Portogallo: imprevista vittoria socialista

Dopo la giornata elettorale di domenica 30 gennaio, nella mappa politica del Portogallo, anche se con diversa intensità, prevale il rosso del Partito Socialista. Solo l’isola di Madeira mostra l’arancio del Partito Socialdemocratico. Un tale successo consentirà ai socialisti di governare da soli, senza gli ostacoli che durante la passata legislatura ogni tanto sorgevano con gli alleati di governo.
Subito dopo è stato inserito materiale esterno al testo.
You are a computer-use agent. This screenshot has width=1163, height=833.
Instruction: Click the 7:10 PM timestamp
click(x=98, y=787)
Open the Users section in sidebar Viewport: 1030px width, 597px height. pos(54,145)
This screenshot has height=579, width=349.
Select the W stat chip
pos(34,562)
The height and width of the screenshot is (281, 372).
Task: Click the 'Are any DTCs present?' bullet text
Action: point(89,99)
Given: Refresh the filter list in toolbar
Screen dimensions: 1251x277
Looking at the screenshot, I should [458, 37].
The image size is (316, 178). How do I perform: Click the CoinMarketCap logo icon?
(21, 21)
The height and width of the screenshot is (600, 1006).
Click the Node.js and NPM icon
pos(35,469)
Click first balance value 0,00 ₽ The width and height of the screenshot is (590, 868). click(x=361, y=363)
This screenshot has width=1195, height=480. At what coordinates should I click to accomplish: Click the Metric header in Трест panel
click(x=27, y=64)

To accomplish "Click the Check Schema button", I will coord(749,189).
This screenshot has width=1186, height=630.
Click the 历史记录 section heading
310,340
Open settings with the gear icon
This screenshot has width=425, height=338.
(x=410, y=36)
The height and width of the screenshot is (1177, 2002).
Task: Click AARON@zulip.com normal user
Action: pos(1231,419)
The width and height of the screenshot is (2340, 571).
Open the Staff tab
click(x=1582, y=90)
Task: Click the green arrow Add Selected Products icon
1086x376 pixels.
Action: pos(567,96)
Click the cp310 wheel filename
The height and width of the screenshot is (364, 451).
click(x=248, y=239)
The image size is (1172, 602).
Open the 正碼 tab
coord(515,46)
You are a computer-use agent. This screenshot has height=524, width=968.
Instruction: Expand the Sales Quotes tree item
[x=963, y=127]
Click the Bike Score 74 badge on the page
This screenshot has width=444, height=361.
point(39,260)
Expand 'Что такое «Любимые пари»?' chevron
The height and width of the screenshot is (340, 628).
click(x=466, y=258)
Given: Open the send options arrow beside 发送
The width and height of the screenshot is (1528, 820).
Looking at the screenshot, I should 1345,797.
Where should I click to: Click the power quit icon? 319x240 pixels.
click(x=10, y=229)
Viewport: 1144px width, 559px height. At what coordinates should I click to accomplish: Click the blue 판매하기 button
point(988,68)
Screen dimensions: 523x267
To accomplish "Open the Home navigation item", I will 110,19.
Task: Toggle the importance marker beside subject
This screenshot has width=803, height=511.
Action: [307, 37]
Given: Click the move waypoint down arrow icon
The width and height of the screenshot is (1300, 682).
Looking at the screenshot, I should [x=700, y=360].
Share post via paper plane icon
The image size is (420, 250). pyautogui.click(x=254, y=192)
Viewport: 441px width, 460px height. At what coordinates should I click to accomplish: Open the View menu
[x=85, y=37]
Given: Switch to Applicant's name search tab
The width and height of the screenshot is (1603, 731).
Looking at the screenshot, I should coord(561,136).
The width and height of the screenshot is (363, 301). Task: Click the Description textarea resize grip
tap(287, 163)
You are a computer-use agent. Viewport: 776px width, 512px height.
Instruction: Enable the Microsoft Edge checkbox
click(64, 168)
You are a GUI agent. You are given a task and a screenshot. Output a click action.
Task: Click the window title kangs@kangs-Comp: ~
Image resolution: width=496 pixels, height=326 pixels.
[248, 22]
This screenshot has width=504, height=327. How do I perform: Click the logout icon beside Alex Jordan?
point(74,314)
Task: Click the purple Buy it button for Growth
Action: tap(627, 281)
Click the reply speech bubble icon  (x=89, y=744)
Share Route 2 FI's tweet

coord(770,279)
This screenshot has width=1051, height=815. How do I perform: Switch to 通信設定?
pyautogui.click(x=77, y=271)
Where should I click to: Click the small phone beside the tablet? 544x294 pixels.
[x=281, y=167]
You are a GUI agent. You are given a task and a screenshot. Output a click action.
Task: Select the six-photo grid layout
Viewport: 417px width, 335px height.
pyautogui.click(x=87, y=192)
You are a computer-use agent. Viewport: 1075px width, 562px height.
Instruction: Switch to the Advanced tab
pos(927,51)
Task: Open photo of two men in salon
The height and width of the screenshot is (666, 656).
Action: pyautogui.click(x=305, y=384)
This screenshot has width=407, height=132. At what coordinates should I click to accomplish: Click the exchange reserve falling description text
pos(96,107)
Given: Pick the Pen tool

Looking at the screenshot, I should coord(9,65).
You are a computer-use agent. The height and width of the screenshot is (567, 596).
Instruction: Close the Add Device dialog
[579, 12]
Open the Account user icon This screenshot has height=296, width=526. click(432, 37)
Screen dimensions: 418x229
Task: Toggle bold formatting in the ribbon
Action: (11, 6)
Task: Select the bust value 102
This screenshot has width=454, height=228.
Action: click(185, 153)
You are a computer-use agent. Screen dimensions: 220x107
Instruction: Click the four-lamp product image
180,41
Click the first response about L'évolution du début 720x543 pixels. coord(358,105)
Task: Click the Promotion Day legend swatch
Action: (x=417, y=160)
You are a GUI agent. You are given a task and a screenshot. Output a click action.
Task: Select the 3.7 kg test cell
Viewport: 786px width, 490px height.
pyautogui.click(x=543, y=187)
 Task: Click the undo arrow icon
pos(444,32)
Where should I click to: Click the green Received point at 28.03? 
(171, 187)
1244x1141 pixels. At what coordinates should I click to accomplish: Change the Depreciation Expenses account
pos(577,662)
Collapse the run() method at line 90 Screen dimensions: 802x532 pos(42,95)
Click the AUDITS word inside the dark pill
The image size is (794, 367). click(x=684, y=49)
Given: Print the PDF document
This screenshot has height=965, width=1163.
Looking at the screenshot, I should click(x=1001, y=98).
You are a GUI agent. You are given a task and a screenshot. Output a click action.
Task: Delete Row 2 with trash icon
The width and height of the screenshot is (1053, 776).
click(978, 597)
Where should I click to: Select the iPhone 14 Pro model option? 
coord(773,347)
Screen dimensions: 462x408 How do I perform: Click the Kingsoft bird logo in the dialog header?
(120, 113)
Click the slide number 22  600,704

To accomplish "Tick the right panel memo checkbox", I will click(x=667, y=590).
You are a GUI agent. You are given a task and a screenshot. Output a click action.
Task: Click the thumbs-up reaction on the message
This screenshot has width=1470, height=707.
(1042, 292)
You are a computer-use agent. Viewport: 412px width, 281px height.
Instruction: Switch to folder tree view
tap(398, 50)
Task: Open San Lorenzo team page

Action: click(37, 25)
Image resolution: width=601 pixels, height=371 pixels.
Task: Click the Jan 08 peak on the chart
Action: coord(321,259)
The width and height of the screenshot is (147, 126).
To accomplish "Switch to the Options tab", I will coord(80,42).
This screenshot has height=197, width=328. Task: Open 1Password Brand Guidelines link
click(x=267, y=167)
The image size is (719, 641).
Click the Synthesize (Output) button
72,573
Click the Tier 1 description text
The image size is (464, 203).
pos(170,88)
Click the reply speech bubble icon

Avere la maggioranza assoluta è certamente più comodo.
Dopo aver dovuto anticipare le elezioni generali, cioè eleggere i membri che comporranno l’Assemblea della Repubblica, per il venir meno della fiducia da parte degli alleati di governo (Blocco di sinistra e Partito comunista) che avevano rifiutato il bilancio preventivo elaborato dai socialisti, Antonio Costa non si aspettava di essere rieletto a maggioranza assoluta. Anzi, i sondaggi di ogni tipo e tendenza prevedevano un risultato di pareggio tra Costa e il socialdemocrata Rui Rio. Ora invece, una volta costituita la nuova assemblea parlamentare tra il 13 e il 22 febbraio (dipende dall’andamento dei conteggi nella Commissione nazionale per le elezioni), Costa, con 117 seggi, si troverà di fronte altre sette forze politiche che insieme raggiungono appena 109 seggi (ce ne sono 4 ancora da assegnare).
È la seconda volta che il Partito socialista raggiunge la maggioranza assoluta: era accaduto anche nel 2005 con José Socrates. A fronte, le forze della destra hanno “comodamente” vinto ben quattro volte, ma ormai è storia passata. Non è però così lontana la zavorra che pesa sui socialisti nella figura di Socrates, ancora in attesa di un processo per diversi reati di corruzione durante il suo mandato. Nonostante ciò, sembra che gli elettori abbiano offerto una nuova opportunità ai socialisti, per verificare quanto ha dichiarato Costa nella notte elettorale: «La maggioranza assoluta non è potere assoluto, non è governare da soli, è responsabilità di governare per tutti i portoghesi», aggiungendo poi un’affermazione che certamente non a tutti sarà piaciuta: «Uno dei miei obiettivi è riconciliare i portoghesi con la maggioranza assoluta e con il fatto che fa bene alla democrazia». Come figura politica, poi, Costa ha la possibilità di diventare il Primo ministro in carica più a lungo da quando la Rivoluzione dei garofani (1974) ha riportato la democrazia nel Paese, superando il primato del socialdemocratico Aníbal Cavaco Silva, che ha governato per 10 anni, tra il 1985 e il 1995.
Un fattore che gli analisti non hanno saputo ancora spiegare del tutto è la partecipazione più alta di quella che in Portogallo è abituale. «La partecipazione alle elezioni supera quella delle ultime cinque elezioni», annunciavano i titoli dei quotidiani prima ancora della fine della giornata elettorale. E ciò è accaduto pur in mezzo alle difficoltà imposte dalla pandemia. C’è ancora da capire se il voto utile della sinistra e la frammentazione della destra siano l’unica chiave di lettura del successo di Costa, oppure se ha influito anche la stanchezza pandemica. Oltre un milione di portoghesi era confinato in casa il giorno delle elezioni. Per loro sono state abilitate alcune misure per facilitare la possibilità di votare, e secondo i dati di partecipazione, sembra che le misure siano state efficaci. Marcelo Rebelo de Sousa, presidente della Repubblica, nel tradizionale messaggio pronunciato il giorno prima delle elezioni aveva detto che si trattava di elezioni «diverse», che «la pandemia, la fatica e il conformismo sono argomenti da non scegliere», che andare a votare «è un modo per dirci che siamo vivi, e che nessuno può zittire la nostra voce».